Extract provided
+++++

My MIL also will say that the other DIL cooks great (I admit, mine skills are not as sharp as hers) She comments on how the other brother's ex wife was such a clean housekeeper and how much that one loved spending time at her house. (Hoo boy!!!) I do smile and say..."Well good for her!" Things like that. She does say she loves me and likes me better than hubby's ex. :)

The MIL does cook for us too. It does go back and forth and she doesn't mind doing it. I just hate having her over my house now after her snide remark about finding things in my house she wanted to tell me about. Really?? She was there for only 1 night! I am inclined to think she snooped around after hubby and I went to bed that night. I was told she does snoop which is why we won't let her be in our house alone. I would feel so violated. Mind you, this woman cleans her house every day and finds things to clean in her house over and over again and of course, we have to hear about how back breaking it was. (pity parties not uncommon with her and hubby hates it!)

I tolerate her because of my husband. He knows how she is and doesn't like it either but she is his mother. He says she is an old lady who won't be around long. Well she is as fit as an ox and could live to be 100! She is 80 years old. At that rate, I'll be an old woman and it'll be too late to enjoy life with hubby! LOL! I know....that was bad.

I try not to take her too seriously and most times, I can tune her out or change the subject but then there are other times......

She is peeved at my husband deep down inside (she told me this) because he believes his son over his own mother. Ha! She always says..."Well..I am his mother!" whenever another person is mentioned that has been wronged and she is involved. I believe she even thinks she should come before me which is not ok by me at all.

There are those times she is sweet as pie and she is generous but she is too demanding, self centered and she thinks she's Monarchy and above everyone else. I'd rather not have an inheritance than put up with her bull. She knows she's got the boys by the gotchas with inheritance.

She tells me things about my husband and his ex and his kids that I don't want to be told and I have told her to stop putting me in the middle of things yet she persists. Yes, I told hubby this and he just shakes his head in disgust. She can be a trouble maker...well....look what she did to the family with all the fueding!

My mom is not at all like her. In fact, we rarely see her. She keeps to herself with dad and likes it that way. When she does see us, she is polite and very supportive. She never intrudes in our business or makes demands.

I'd like to hear your stories too. It sure helps to hear from others and think maybe we don't have it so bad...or...just to have a laugh and I do believe laughter is the best medicine. At times, what else can we do? I will tell about the cruise sometime next week. I do all this at work and today I have had an easy day so I won't be on until Monday.

Thanks for being there and corresponding with me. Have a great weekend!

Oh boy, my SIL the one that my MIL adores and loves and none of us meets the same standard of this person--enables MIL also to the point that MIL cannot make her own doctors appointments, the daughter does it.

My husband adores his mom, with that being said, I tolerate more than I would normally. I don't tolerate that from my mom who is respectful to my husband. My MIL still acts like my husband lives at home...I told her in our last fight that I was the wife. Oh she did not like that one. I also told her she needs to respect the fact that I am his wife just like she expects me to respect her as the mother.

+++++

Goal of the exercise
Reproduce the mother-in-law post word for word, everything from "My husband adores" down to "as the mother.".

Stored data
+++++

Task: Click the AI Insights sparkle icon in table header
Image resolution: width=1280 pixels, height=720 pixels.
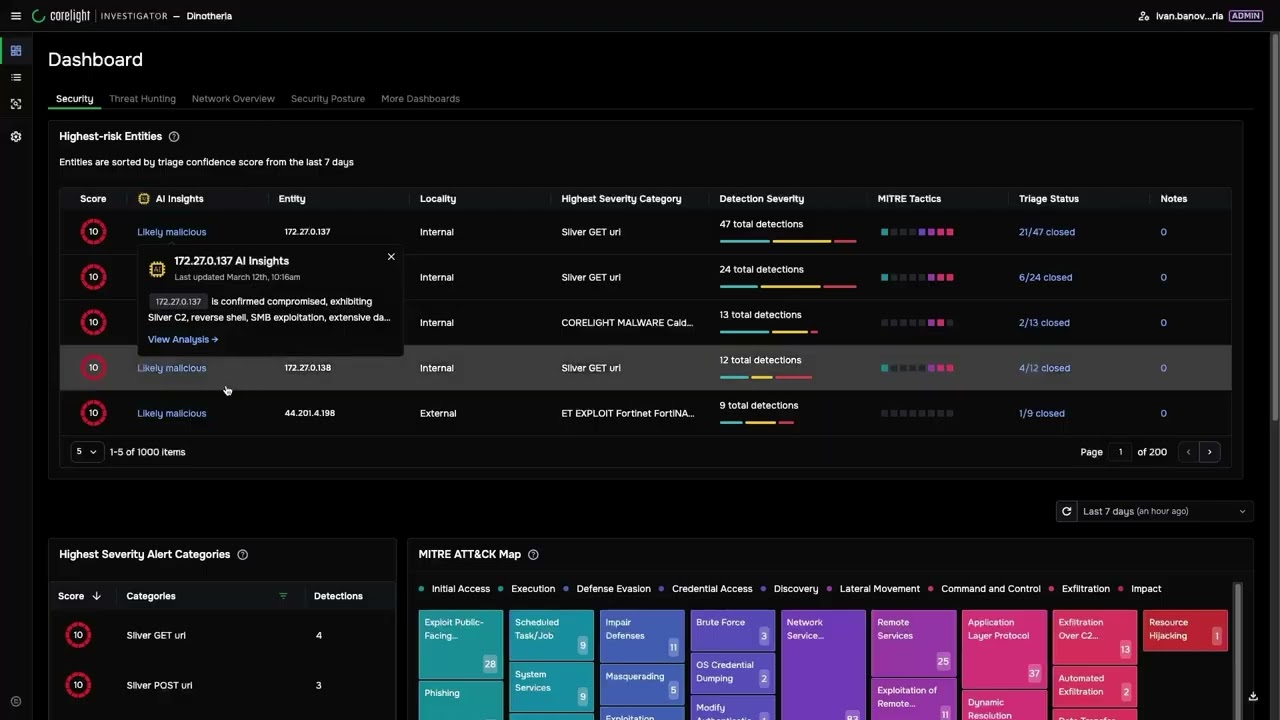Action: pyautogui.click(x=143, y=198)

+++++

Task output
My husband adores his mom, with that being said, I tolerate more than I would normally. I don't tolerate that from my mom who is respectful to my husband. My MIL still acts like my husband lives at home...I told her in our last fight that I was the wife. Oh she did not like that one. I also told her she needs to respect the fact that I am his wife just like she expects me to respect her as the mother.